Friday, June 11, 2010

Is it "Austerity," or is it Responsibility?

If the Keynesian cat were not out of the bag already, Paul Krugman's series of blog posts the past couple of days totally have smoked out his position: Only massive government spending can keep the economies afloat. Like another Paul of centuries ago, Mr. Revere, Krugman is on his horse (Named Mr. Keynes?) crying out, "The recession is coming back! The recession is coming back!"

Now, I tend to find myself in rare agreement with Krugman, except for different reasons. As I have written many times before, Krugman sees an economy simply in terms of spending: when people spend money, times are good, and if they stop spending money, it creates bad times. When people don't spend, then it is up to government to pick up the slack.

But what happens when governments decide not to increase their massive debts and slow their own spending? Krugman (and all Keynesians) believe that such action will create the conditions of the "double-dip recession." Whether it is Canada or Germany or whatever, the message always is the same: spend, spend, spend, or we are doomed, and anyone who disagrees is just plain wrong.

The problem I have with Krugman's protestations is twofold: first, I think that he has his causality wrong in that I believe people stop spending because the economy is in recession; and second, there is no mechanism by which people themselves start spending in order to keep the recovery moving. As I recent wrote in this blog post:
Contra Krugman and his employer, recessions don't occur because people spend less; people spend less because the economy is in recession. Furthermore, the only way to get OUT of the recession is to permit the fundamentals to get back into balance. This is not some sort of Zen "balance," but rather a reflection of the real opportunity costs of the factors of production.
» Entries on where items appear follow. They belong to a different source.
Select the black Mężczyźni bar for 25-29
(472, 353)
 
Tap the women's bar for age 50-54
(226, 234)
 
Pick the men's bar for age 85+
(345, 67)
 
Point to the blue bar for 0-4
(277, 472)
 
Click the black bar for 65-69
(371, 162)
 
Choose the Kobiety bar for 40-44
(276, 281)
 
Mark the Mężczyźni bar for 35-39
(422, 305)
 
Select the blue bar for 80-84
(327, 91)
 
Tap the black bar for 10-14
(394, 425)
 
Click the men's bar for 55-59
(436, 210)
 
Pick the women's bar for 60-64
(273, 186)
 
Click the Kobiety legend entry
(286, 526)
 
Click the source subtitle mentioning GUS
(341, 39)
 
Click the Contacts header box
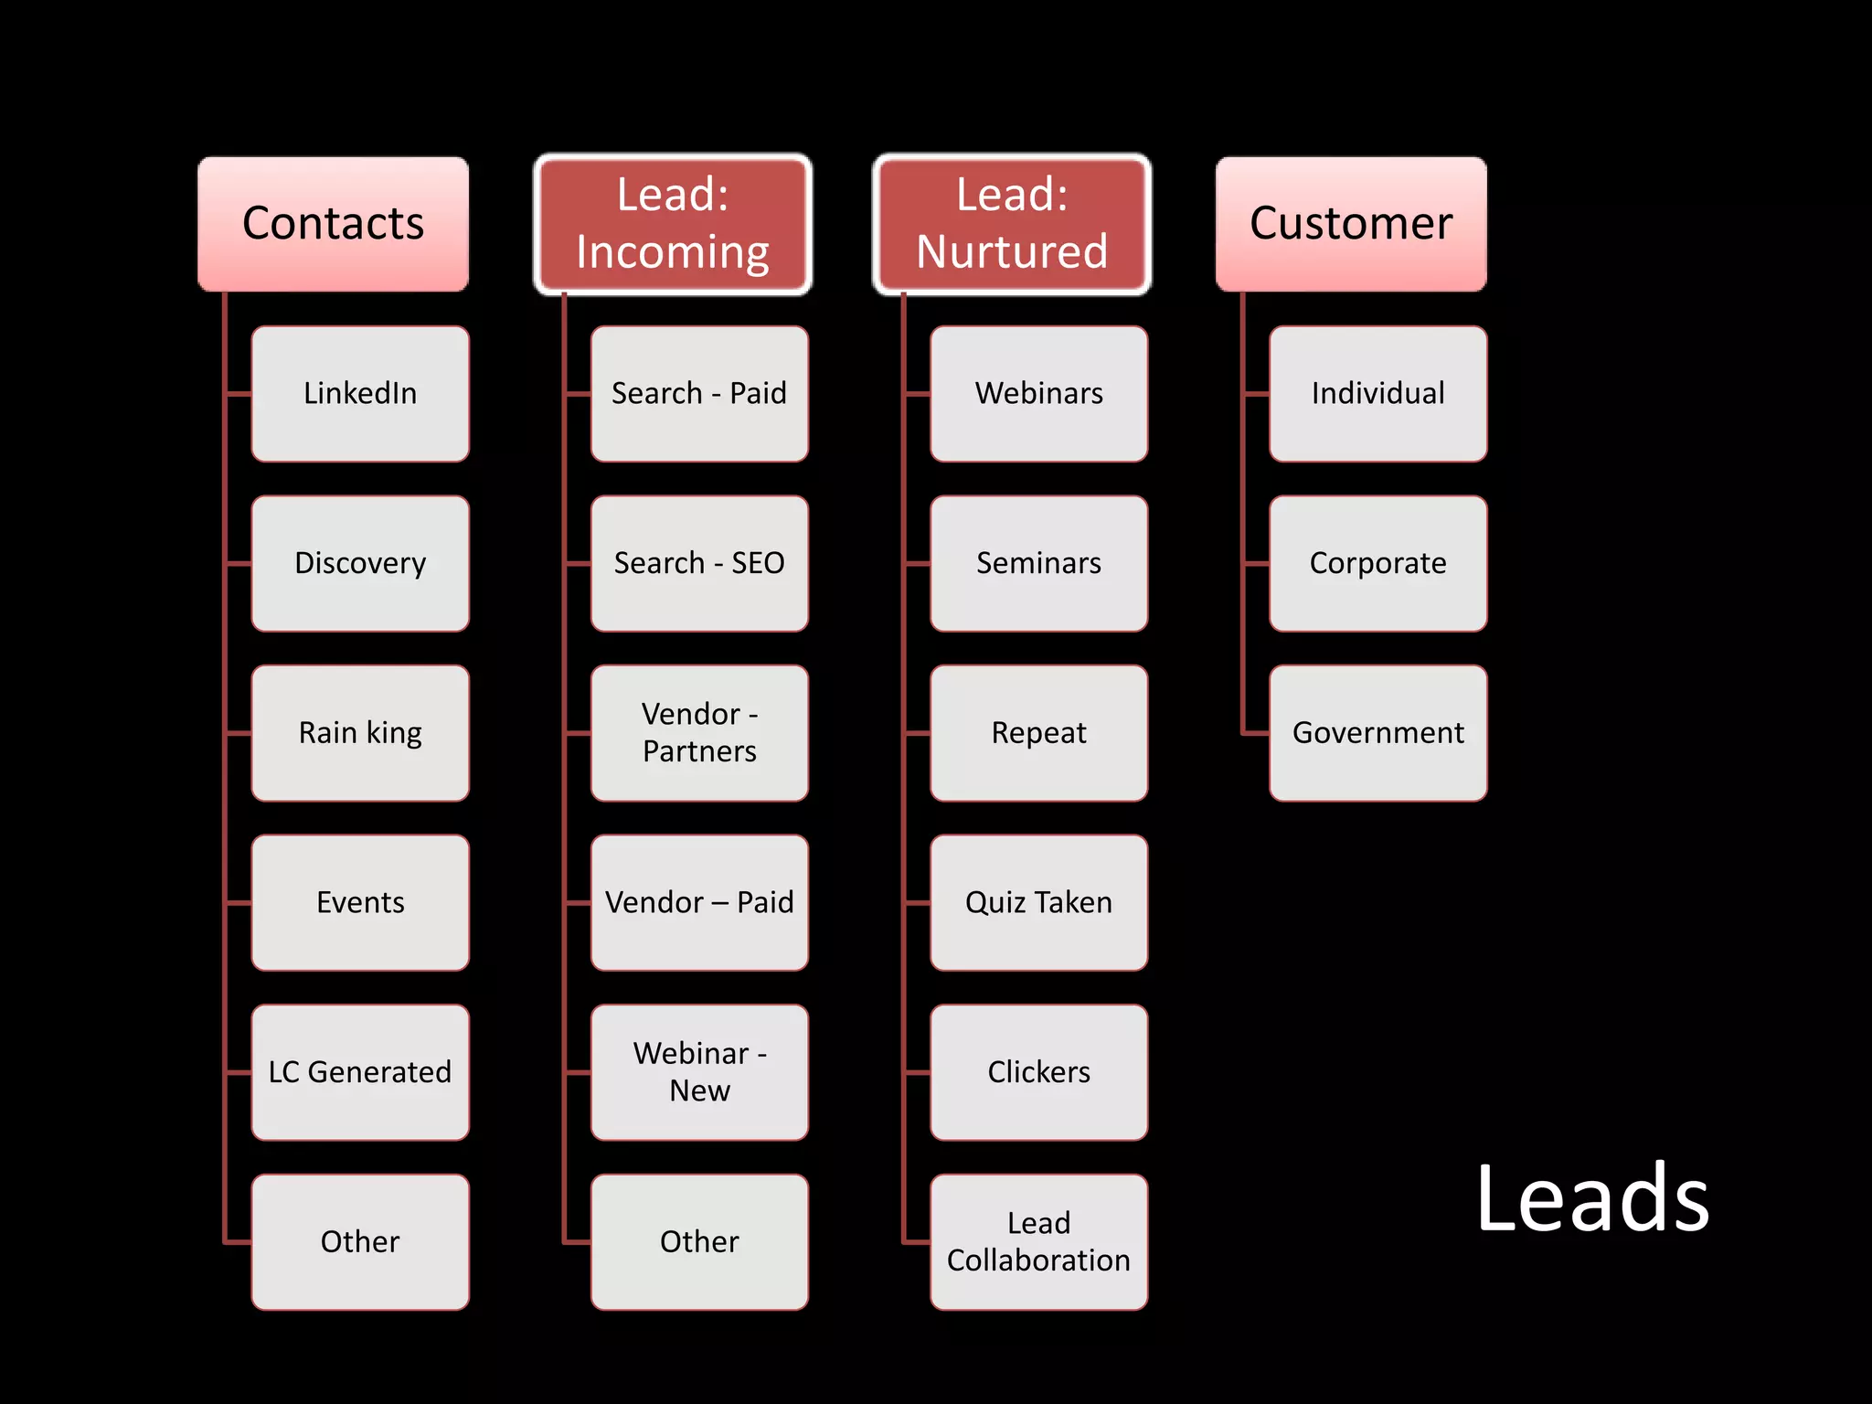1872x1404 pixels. coord(333,224)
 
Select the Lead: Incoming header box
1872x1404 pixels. coord(673,224)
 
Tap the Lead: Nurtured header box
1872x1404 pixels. coord(1012,224)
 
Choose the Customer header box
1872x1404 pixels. coord(1351,224)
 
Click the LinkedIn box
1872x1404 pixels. coord(360,394)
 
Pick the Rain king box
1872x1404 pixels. coord(360,733)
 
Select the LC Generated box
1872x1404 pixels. coord(360,1072)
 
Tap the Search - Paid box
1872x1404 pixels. coord(699,394)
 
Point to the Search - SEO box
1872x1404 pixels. coord(699,563)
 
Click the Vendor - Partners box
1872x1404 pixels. coord(699,733)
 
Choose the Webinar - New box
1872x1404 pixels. coord(699,1072)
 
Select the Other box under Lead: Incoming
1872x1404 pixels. coord(699,1242)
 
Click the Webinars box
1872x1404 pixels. coord(1038,394)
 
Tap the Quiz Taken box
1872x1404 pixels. coord(1038,903)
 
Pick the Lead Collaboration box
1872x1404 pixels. coord(1038,1242)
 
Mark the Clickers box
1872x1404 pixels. coord(1038,1072)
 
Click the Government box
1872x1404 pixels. coord(1377,733)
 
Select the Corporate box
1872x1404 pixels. coord(1377,563)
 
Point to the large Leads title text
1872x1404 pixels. coord(1591,1197)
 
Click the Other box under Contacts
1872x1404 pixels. coord(360,1242)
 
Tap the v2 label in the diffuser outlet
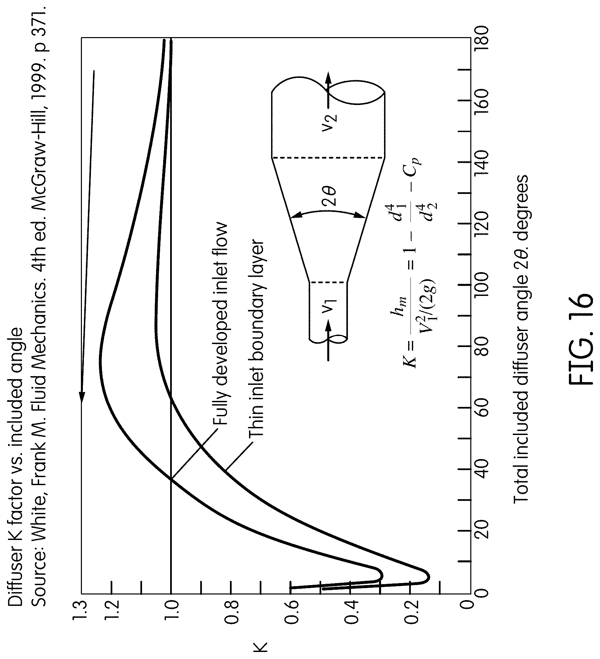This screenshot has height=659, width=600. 330,123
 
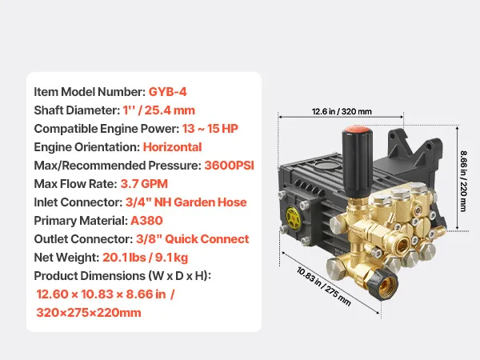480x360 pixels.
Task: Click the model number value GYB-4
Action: coord(167,92)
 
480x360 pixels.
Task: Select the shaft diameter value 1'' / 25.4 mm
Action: coord(159,110)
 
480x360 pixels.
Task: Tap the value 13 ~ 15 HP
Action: coord(210,129)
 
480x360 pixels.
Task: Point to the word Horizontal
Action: coord(172,147)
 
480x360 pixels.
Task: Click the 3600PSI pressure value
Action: coord(230,166)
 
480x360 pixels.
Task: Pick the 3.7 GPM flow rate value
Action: coord(144,184)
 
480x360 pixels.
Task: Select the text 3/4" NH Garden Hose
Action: coord(186,202)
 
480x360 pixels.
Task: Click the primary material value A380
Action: coord(146,221)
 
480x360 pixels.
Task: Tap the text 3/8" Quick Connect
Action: coord(193,239)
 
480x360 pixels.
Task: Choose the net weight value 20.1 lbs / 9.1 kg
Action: coord(145,258)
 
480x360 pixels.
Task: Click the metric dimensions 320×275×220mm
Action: coord(89,313)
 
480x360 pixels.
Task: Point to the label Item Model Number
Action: coord(90,92)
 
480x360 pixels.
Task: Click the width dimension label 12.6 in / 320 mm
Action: coord(342,111)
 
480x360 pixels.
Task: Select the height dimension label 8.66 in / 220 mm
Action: coord(464,181)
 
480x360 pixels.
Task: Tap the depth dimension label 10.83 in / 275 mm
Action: coord(323,286)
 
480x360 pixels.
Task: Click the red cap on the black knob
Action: coord(357,130)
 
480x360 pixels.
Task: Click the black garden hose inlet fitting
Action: coord(382,284)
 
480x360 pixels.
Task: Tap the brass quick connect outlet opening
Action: coord(402,244)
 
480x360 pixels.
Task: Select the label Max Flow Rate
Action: coord(76,184)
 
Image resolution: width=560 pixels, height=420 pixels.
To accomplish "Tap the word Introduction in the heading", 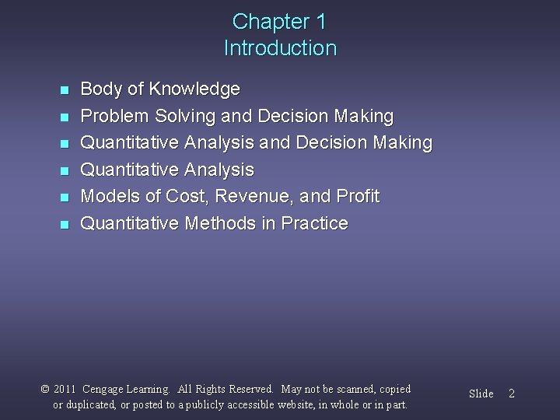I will pyautogui.click(x=280, y=48).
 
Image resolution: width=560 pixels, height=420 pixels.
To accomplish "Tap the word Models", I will pyautogui.click(x=110, y=197).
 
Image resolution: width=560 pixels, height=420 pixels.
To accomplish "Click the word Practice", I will pyautogui.click(x=314, y=224).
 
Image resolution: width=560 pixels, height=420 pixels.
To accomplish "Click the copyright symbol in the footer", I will pyautogui.click(x=45, y=389).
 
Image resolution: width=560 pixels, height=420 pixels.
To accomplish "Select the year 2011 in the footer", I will pyautogui.click(x=65, y=389).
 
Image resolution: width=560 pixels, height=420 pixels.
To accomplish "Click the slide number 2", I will pyautogui.click(x=511, y=394).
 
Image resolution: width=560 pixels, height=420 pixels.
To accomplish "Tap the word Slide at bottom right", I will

Second, it is clear that Krugman and Collins and Company are clueless on what it will take to end this crisis, as they believe that the way to END the crisis is to continue upsetting the economic fundamentals, as though they did not matter. We have to face the issue that if this spending spree continues, we are headed for disaster, as the economy slowly but surely will deteriorate and our ability to repair things in the future will be even more difficult.
We also have to keep in mind that no government on earth is engaging in true fiscal responsibility. The European governments have huge welfare costs that have undermined the productive capacity of the Continent for years, and China still has massive numbers of unproductive state-run enterprises that not only drag down the economy, but force resources in the directions where the markets never would send them.

What Krugman calls "austerity" really is nothing more than some modest spending cutbacks by governments around the world. Furthermore, the huge spending sprees that governments have been creating, financed by debt and printing money, only have extended and expanded the malinvestment of resources, and the only way we can have a true recovery will be the liquidation of those malinvested resources and transferal to those uses that follow the directions set by consumers.

I am not speaking of a morality play in which we now need "austere" policies. Instead, I am speaking of the simple fact that the unsustainable booms of both the Clinton and Bush years pushed the economy in the wrong direction, and until we are able (and willing) to permit the fundamentals of the economy to get into balance, we are going to see these recessionary conditions continue.

It is true that in the short run, so-called austerity will result in even more unemployment, but if we don't stop this fiscal foolishness soon, we are going to have those rates of unemployment -- and worse -- anyway. The cure will be painful, but if we listen to Krugman, there will be no cure, only more disease.


mikeyaustudent said...
This is officially the worlds most annoying song.
Sung by the most annoying 'singer'.

Brutus said...

This isn't really related to the article, but you should create a criticisms section that's 1 or 2 paragraphs long on Krugman's Wikipedia page. You have a pretty good grasp of what he's saying, and you can cite the things like him calling for the housing bubble.